On a communication level, this also presents problems for Anna. Suppose that Professor Malan says, “Well, it’s hard to be a great teacher.” What does he mean by that? Is he showing sympathy, or does he expect her to try harder? According to relevance theory, ambiguous utterances are interpreted in a manner that maximizes their relevance or usefulness in a certain situation (Demeure, 2010). If Anna sees Professor Malan as a mentor with a professional focus, she will likely understand him as pushing her to work harder on her teaching success. If Anna understands his aim as providing support, she will also interpret this statement as a facesaving response in view of negative student feedback.

Conversational rules have been proposed as a solution for situations in which it can be unclear as to what kind of communication is appropriate (Person, Kreuz, Zwaan, & Graesser, 1995).
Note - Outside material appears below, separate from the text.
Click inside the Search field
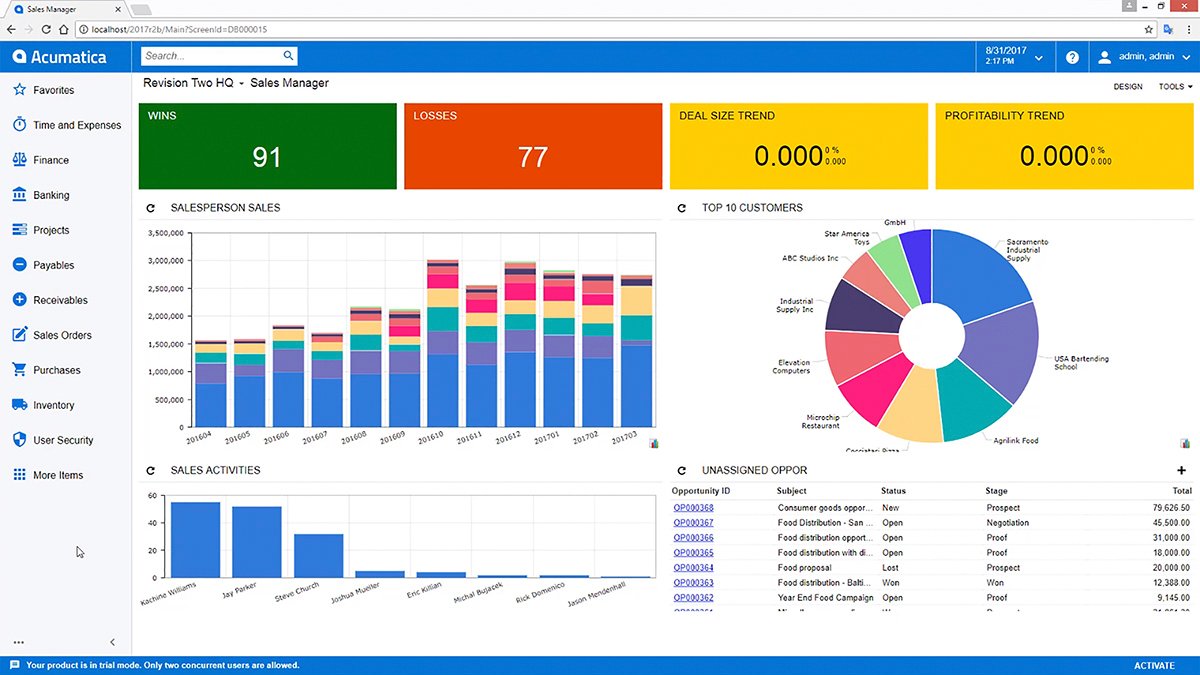 coord(200,55)
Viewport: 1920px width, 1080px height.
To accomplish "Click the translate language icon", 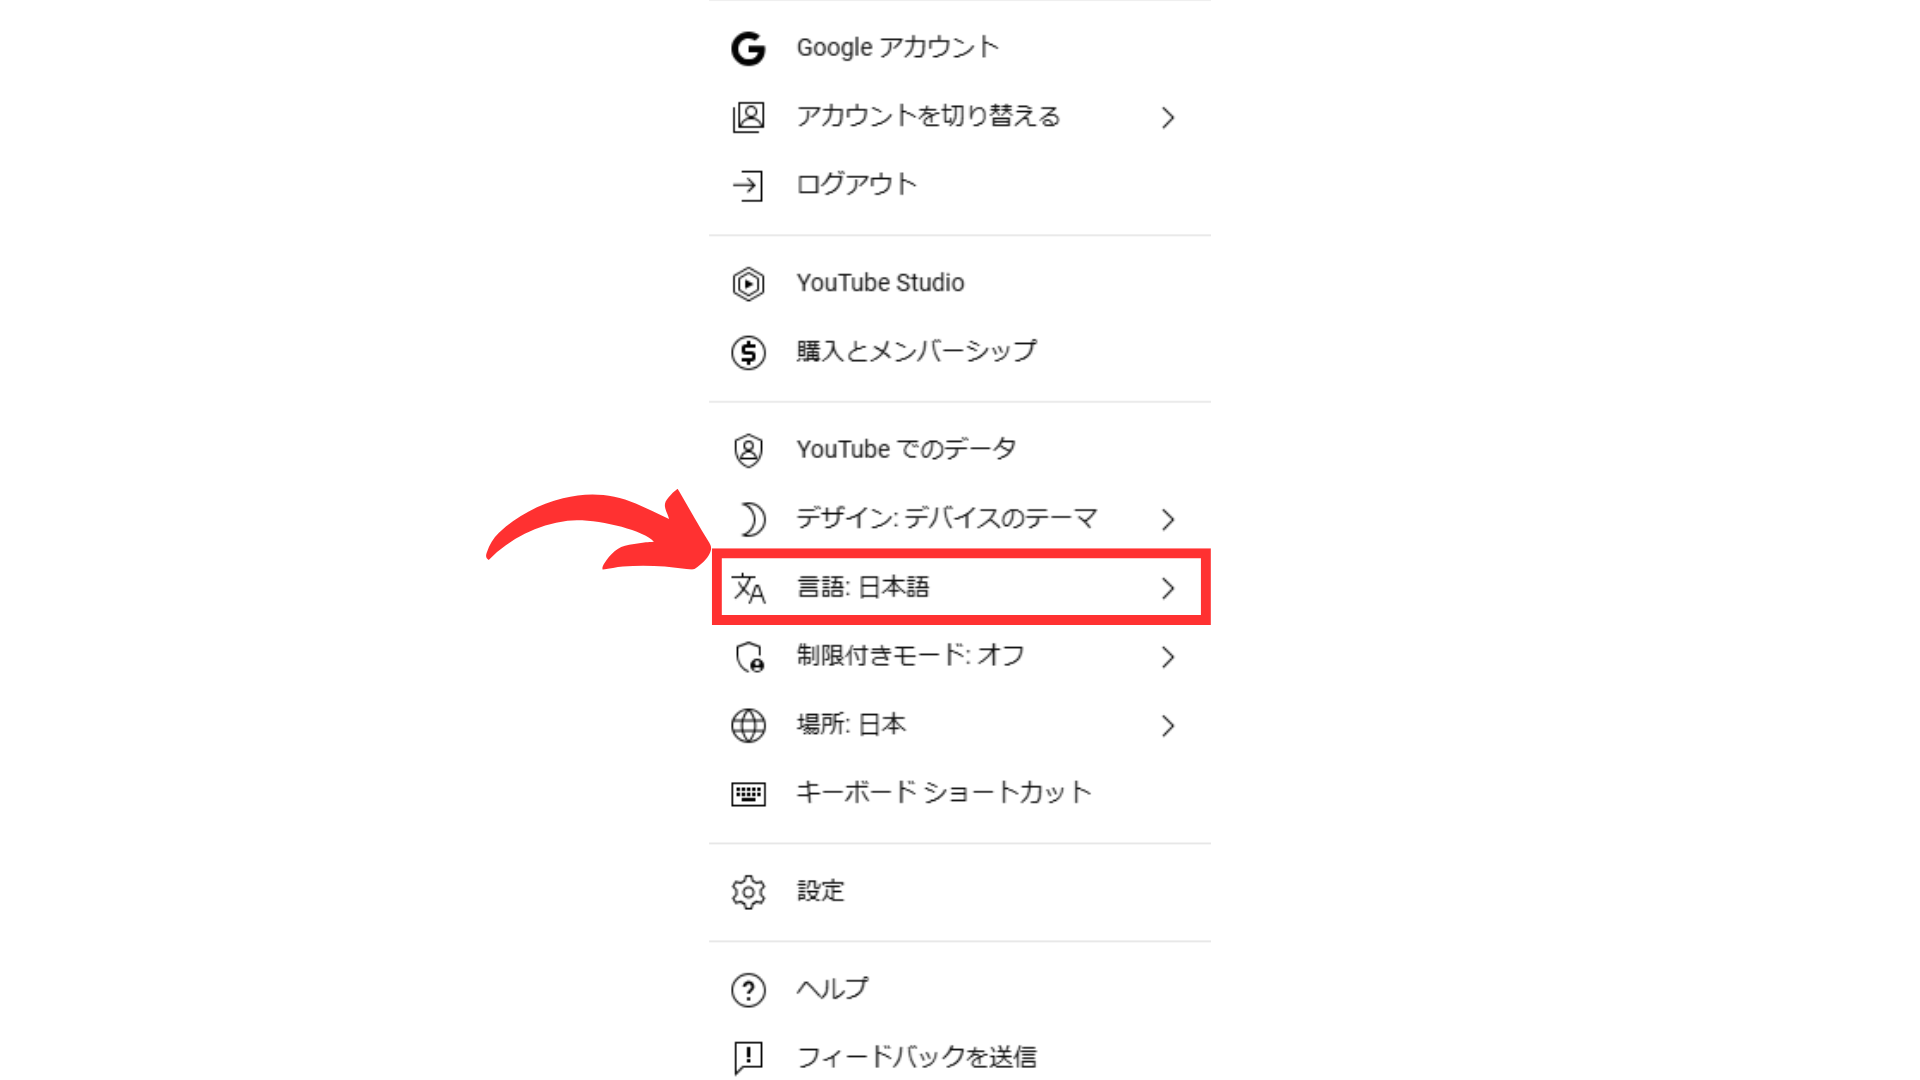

If Professor Malan states, “I would like to talk about your teaching performance and what you can do about it,” it is clear what Anna should expect from the following conversation.
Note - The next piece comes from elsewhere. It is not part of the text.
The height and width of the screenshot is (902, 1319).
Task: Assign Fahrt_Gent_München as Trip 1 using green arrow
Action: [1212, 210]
Ideally, a mentor should be able to fulfill both professional and psychosocial roles. Communicative adaptability, meaning the ability to adapt one’s communication to different contextual and relational demands, can help mentors cope with the sometimes conflicting strategies these roles can suggest (Kalbfleisch & Davies, 1993). Adaptability is a way to cope with the inherent risk of being a mentor: By opening up to the protégé, mentors are making themselves vulnerable. Regarding teaching evaluations, Professor Malan sometimes uses a subtle technique: He brings cookies to the last course session of a semester, nominally to thank the students for their hard work and commitment, but also because he suspects that it might help evaluation scores. He hesitates to share this technique because he fears that Anna might judge him as insincere and not a great teacher himself. In these situations, communicative adaptability is a means to judge what kind of information can or should not be disclosed. By applying appropriate disclosure, that is knowing what to divulge and when, mentors as well as protégés can balance the benefits and risks of the mentoring relationship (Kalbfleisch & Davies, 1993).

How to Structure the Communication?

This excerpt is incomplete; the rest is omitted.